** Source material follows **

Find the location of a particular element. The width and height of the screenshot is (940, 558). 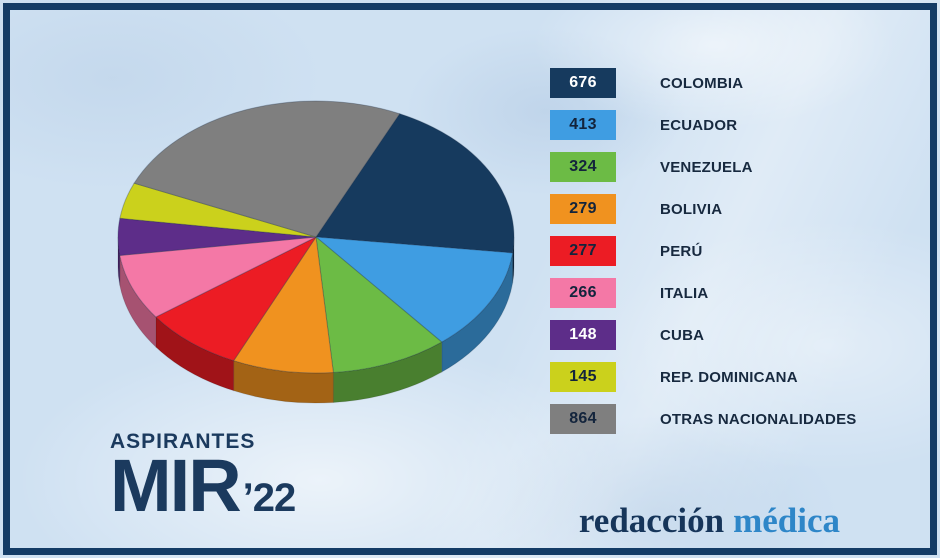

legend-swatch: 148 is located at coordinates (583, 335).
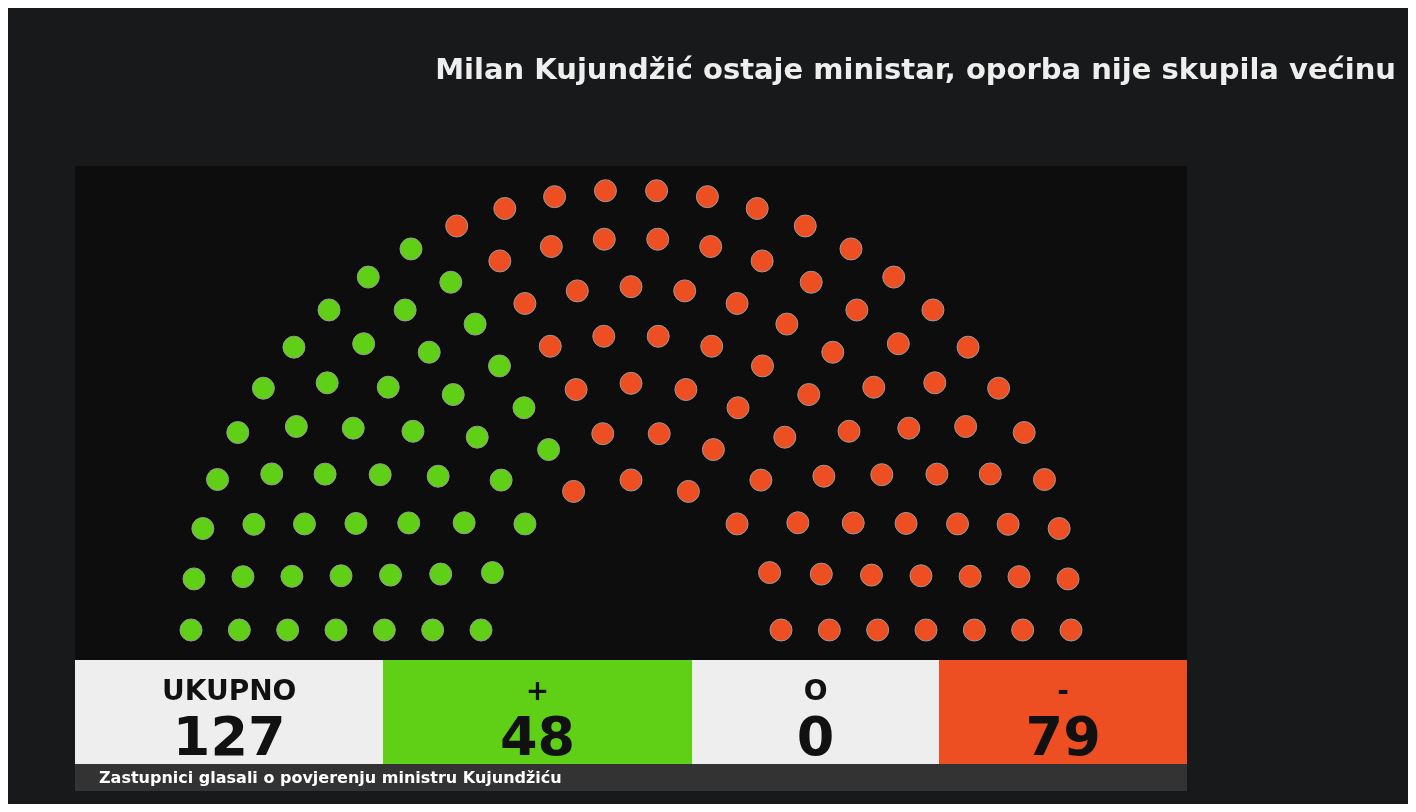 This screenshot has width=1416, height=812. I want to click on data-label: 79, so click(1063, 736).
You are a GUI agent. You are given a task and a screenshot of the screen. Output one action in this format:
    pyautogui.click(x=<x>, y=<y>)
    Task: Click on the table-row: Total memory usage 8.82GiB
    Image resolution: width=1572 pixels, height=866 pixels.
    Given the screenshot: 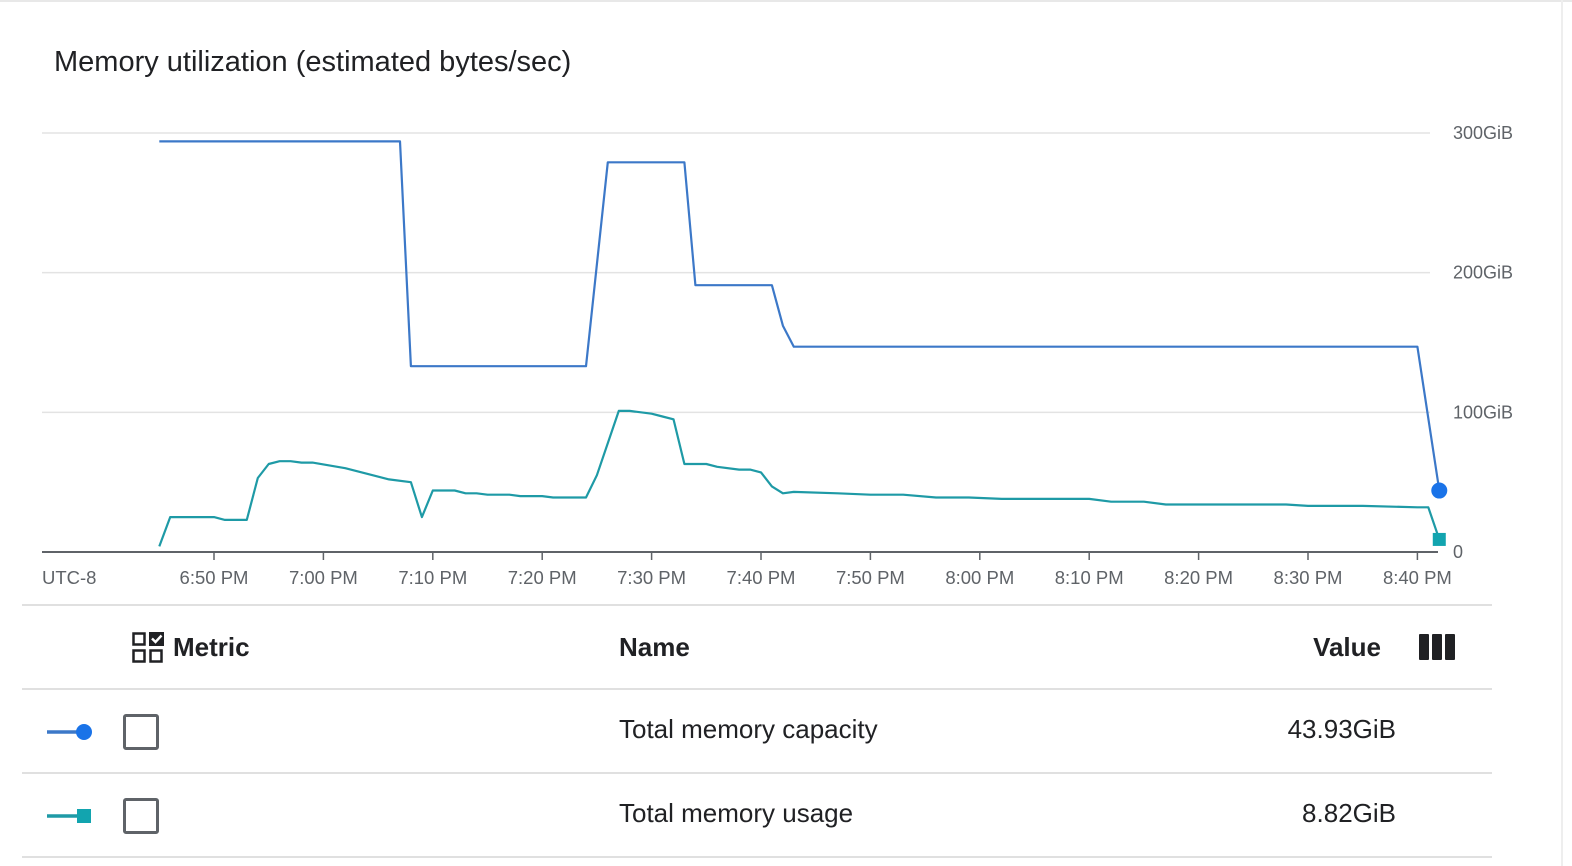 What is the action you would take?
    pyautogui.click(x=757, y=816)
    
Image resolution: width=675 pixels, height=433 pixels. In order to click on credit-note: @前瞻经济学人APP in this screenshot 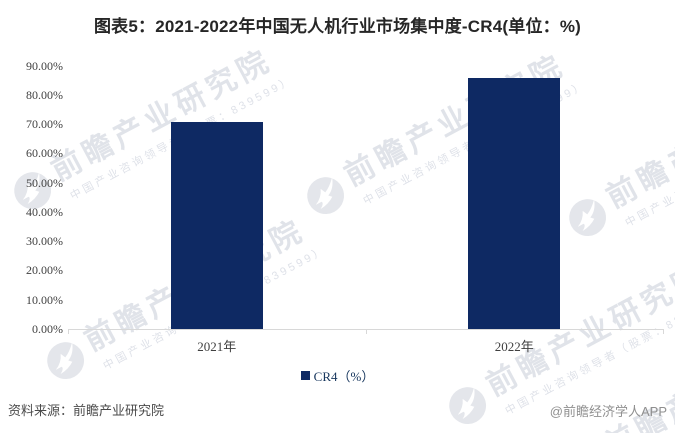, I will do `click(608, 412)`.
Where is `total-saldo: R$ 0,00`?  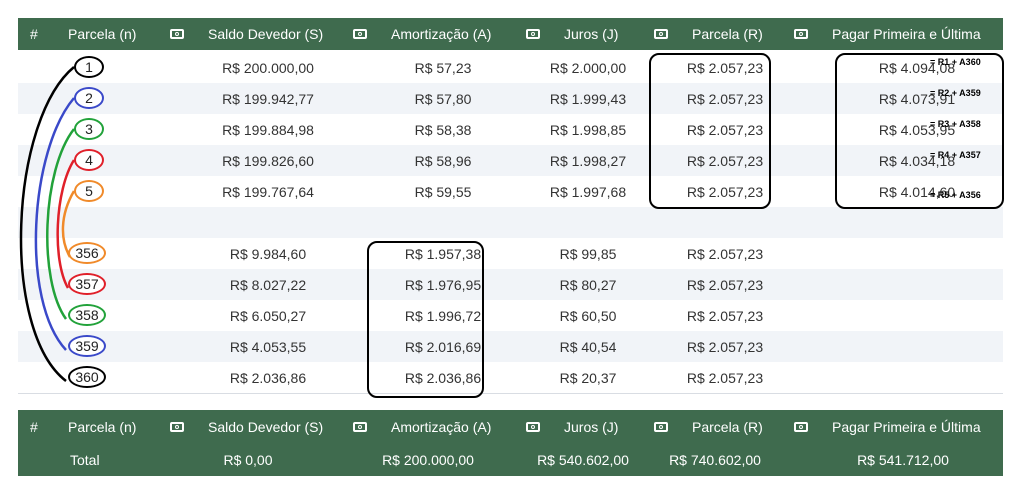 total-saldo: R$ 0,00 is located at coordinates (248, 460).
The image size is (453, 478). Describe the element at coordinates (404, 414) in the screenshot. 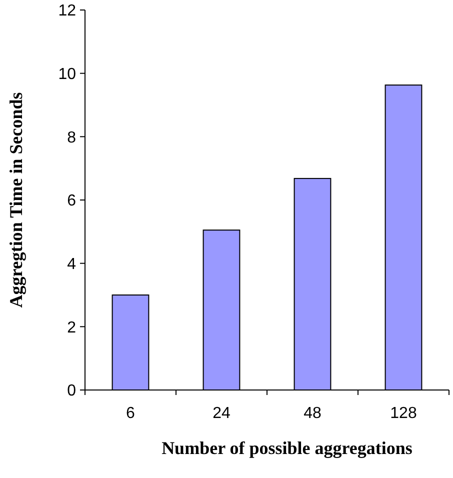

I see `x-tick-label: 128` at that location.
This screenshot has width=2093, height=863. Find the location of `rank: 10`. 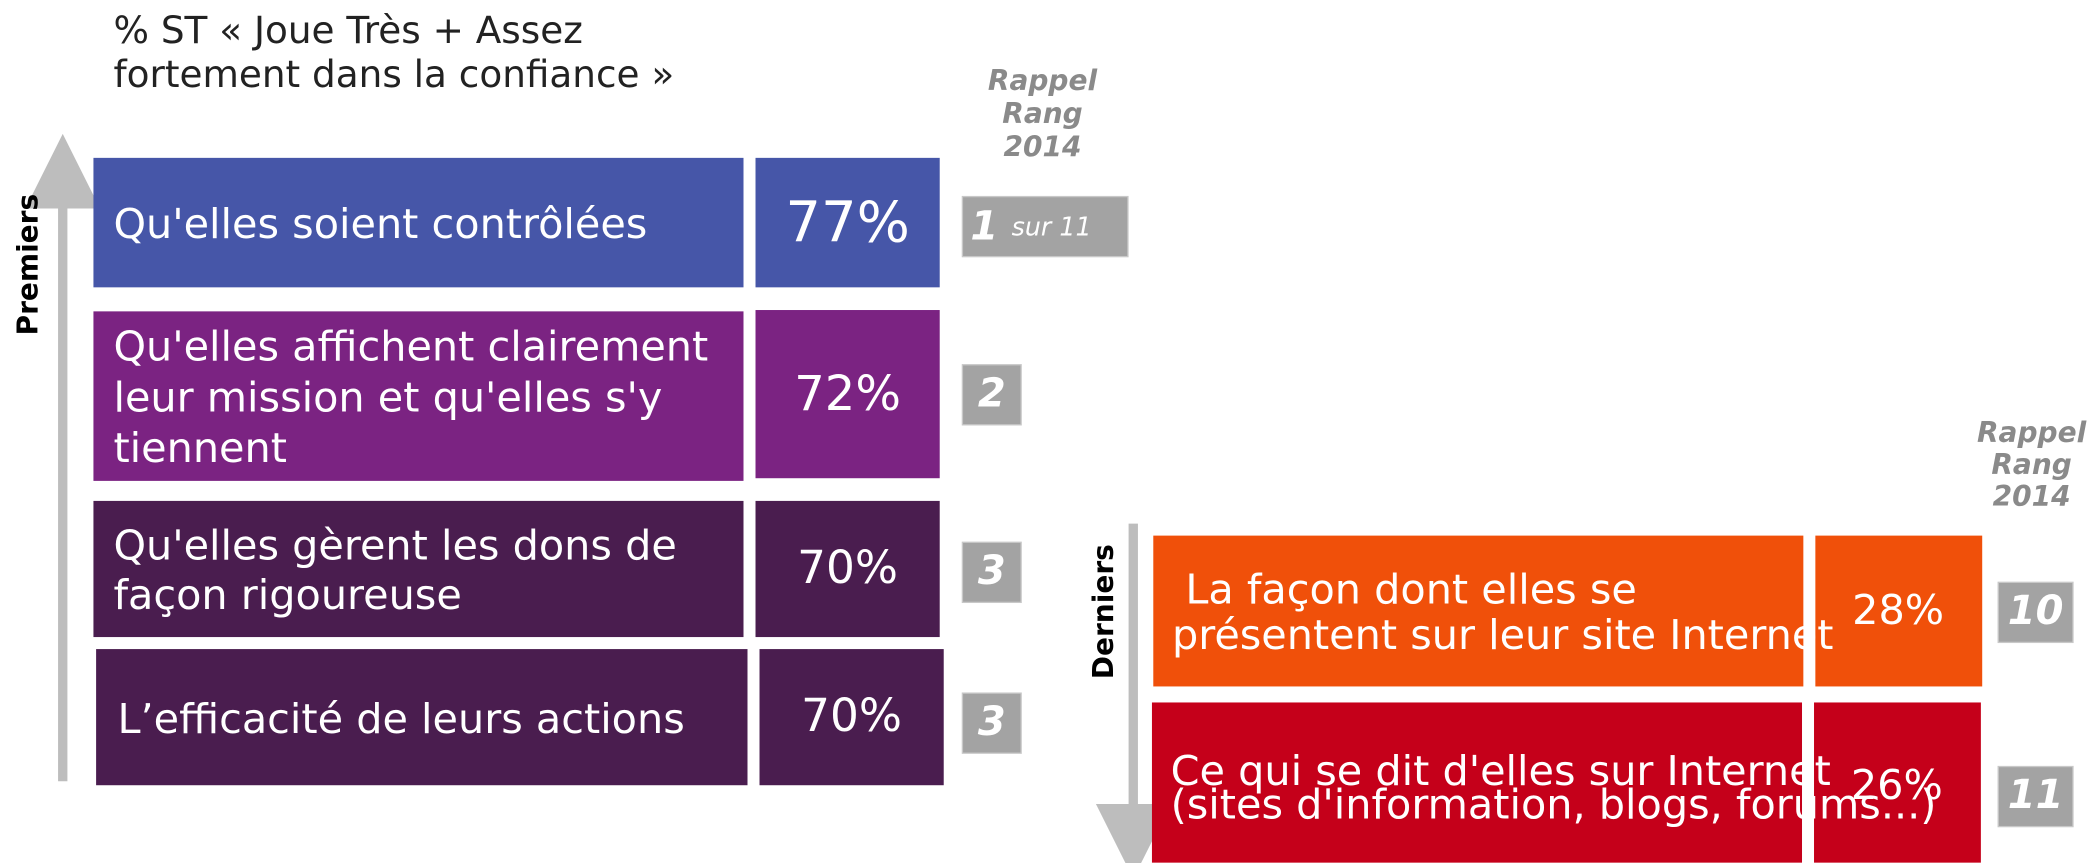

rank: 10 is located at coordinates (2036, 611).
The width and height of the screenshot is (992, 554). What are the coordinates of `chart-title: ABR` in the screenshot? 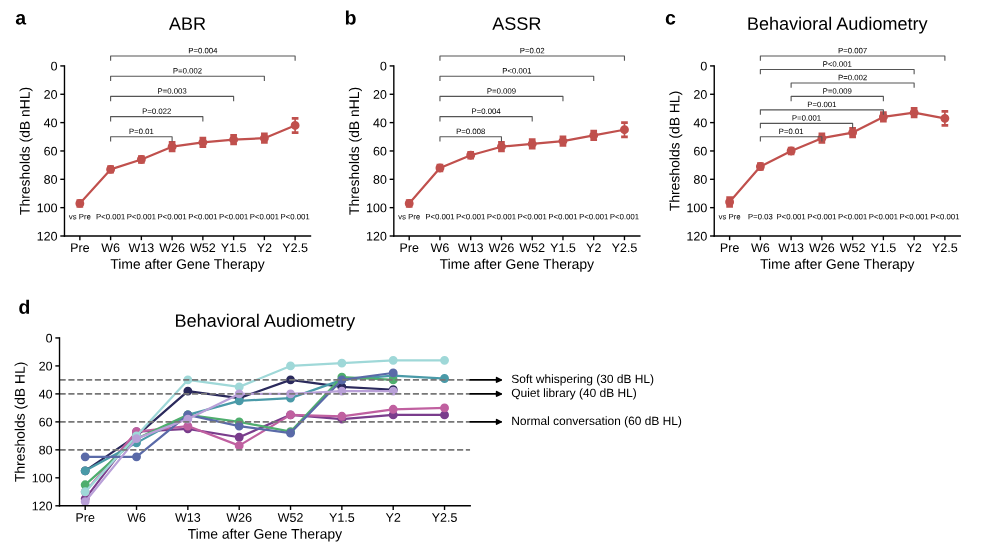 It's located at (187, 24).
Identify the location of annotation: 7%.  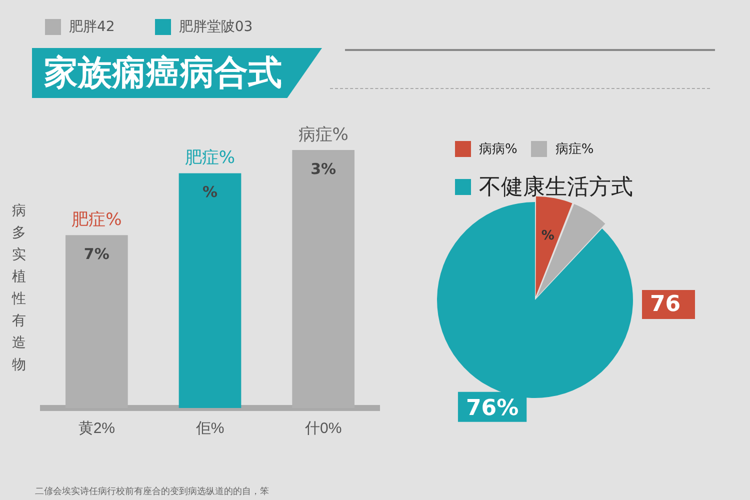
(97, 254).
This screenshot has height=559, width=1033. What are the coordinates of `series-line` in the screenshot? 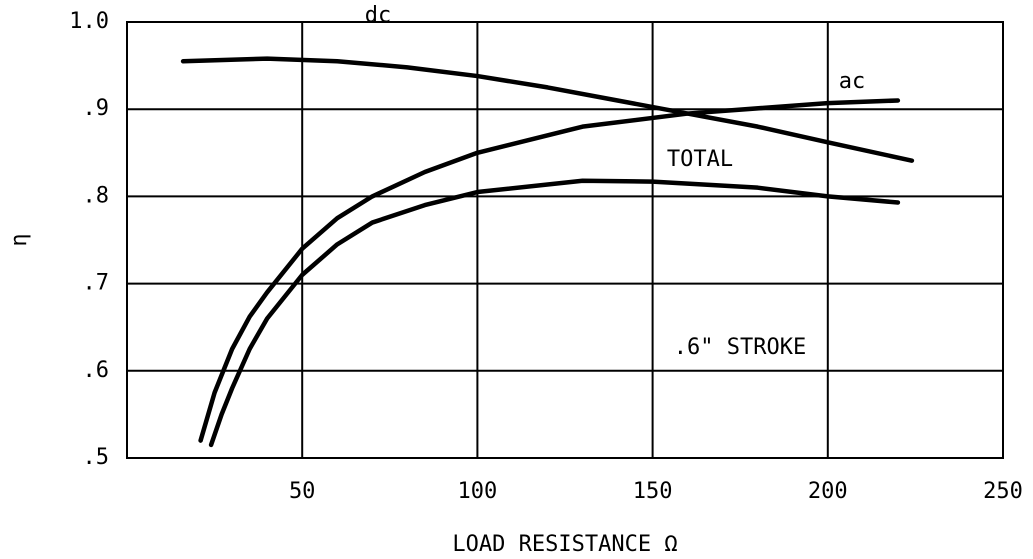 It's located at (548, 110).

** End of Source material **

**Task requirements:** Please swap "screenshot" for "image" in the lines from the line with "This screenshot has width=2093, height=863." to the line with "rank: 10 is", leaving everything else as it is. Give back only those lines, without the pictures.

**Completed task:**
This image has width=2093, height=863. Find the location of `rank: 10`. 

rank: 10 is located at coordinates (2036, 611).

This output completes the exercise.